Association of First and Second-line Medication Dosing and Progression to Pediatric Refractory Convulsive Status Epilepticus (the pSERG cohort)
Abstract number :
515
Submission category :
4. Clinical Epilepsy / 4C. Clinical Treatments
Year :
2020
Submission ID :
2422857
Source :
www.aesnet.org
Presentation date :
12/6/2020 5:16:48 PM
Published date :
Nov 21, 2020, 02:24 AM
Authors :
Cristina Barcia Aguilar, Boston Children’s Hospital, Harvard Medical School; Marta Amengual-Gual - Boston Children’s Hospital, Harvard Medical School; Anne Anderson - Baylor College of Medicine; Brian Appavu - Phoenix Children’s Hospital; Ravindra Arya -
Rationale:
Anti-seizure medication (ASM) dosing in pediatric convulsive status epilepticus (SE) varies, and under-dosing of first-line benzodiazepines (BZDs) is common. The relationship between ASM dosing and refractoriness to non-benzodiazepine ASMs (non-BZD ASMs) is unclear. We analyzed the impact of under-dosing the first and second-line treatments on the progression to pediatric refractory SE (RSE).
Method:
Retrospective analysis of prospectively collected data from January 2014 to May 2020 of pediatric patients with SE who received at least 2 ASMs. One group of patients failed to respond to the first non-BZD ASM dose (RSE) and the other group responded to the first non-BZD ASM dose [non-refractory SE (non-RSE)].

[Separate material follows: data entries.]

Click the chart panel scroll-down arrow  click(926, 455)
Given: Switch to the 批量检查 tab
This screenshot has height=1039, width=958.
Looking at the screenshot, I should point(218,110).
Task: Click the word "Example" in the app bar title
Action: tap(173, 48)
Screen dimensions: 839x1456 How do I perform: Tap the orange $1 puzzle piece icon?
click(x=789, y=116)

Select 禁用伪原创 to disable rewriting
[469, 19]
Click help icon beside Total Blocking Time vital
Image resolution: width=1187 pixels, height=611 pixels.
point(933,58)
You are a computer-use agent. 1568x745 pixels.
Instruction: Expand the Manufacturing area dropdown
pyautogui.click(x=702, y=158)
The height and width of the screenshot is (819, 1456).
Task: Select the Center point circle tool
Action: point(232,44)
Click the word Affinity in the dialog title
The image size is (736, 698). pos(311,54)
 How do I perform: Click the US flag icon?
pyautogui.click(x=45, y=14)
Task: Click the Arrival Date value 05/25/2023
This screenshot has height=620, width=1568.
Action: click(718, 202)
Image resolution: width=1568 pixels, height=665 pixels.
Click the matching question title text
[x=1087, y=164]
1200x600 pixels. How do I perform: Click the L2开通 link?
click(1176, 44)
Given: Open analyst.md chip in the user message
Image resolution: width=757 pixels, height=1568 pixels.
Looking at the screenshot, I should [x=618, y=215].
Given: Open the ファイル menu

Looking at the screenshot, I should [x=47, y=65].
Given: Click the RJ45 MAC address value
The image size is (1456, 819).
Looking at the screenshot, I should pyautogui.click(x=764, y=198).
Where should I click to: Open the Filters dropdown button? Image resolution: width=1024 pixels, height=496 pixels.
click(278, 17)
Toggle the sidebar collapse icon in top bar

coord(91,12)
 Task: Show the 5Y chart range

A low total BZD dose was defined as the BZD combination of repeated doses within the first 10 minutes of treatment onset that was lower than 100% of the minimum recommended dose. A low first non-BZD ASM dose was defined as a single dose lower than 100% of the minimum recommended dose. A logistic regression model was used, with low BZD dose and low non-BZD ASM dose as the main explanatory variables and RSE and non-RSE as the outcome variable, adjusting for confounders such as time to first BZD and time to first non-BZD ASM. We included an interaction term between BZD and non-BZD ASM low dose. A logistic regression model was also used to evaluate risk factors for low dosing of non-BZD ASM. In a subset of patients who received levetiracetam, an increasingly used second-line ASM with a wide recommended dose range, we evaluated the association of the levetiracetam dose range [lower dose range (20-40 mg/kg) and higher dose range (41-60 mg/kg)] in relation to progression to RSE (Fisher’s exact test).
Results:
Among 344 patients, 196 (57%) developed RSE, and 148 (43%) responded to the first non-BZD ASM dose (non-RSE) (Table 1). One hundred forty-eight (43%) patients received a low total BZD dose and 142 (41%) received a low first non-BZD ASM dose (Table 2). Sixty-nine (47%) patients with low BZD dose also received a low non-BZD ASM dose. Low first non-BZD ASM dose was not associated with age, sex, low BZD dose, intermittent SE, prior epilepsy, home ASM use, hospital SE onset, time to first BZD or time to first non-BZD ASM.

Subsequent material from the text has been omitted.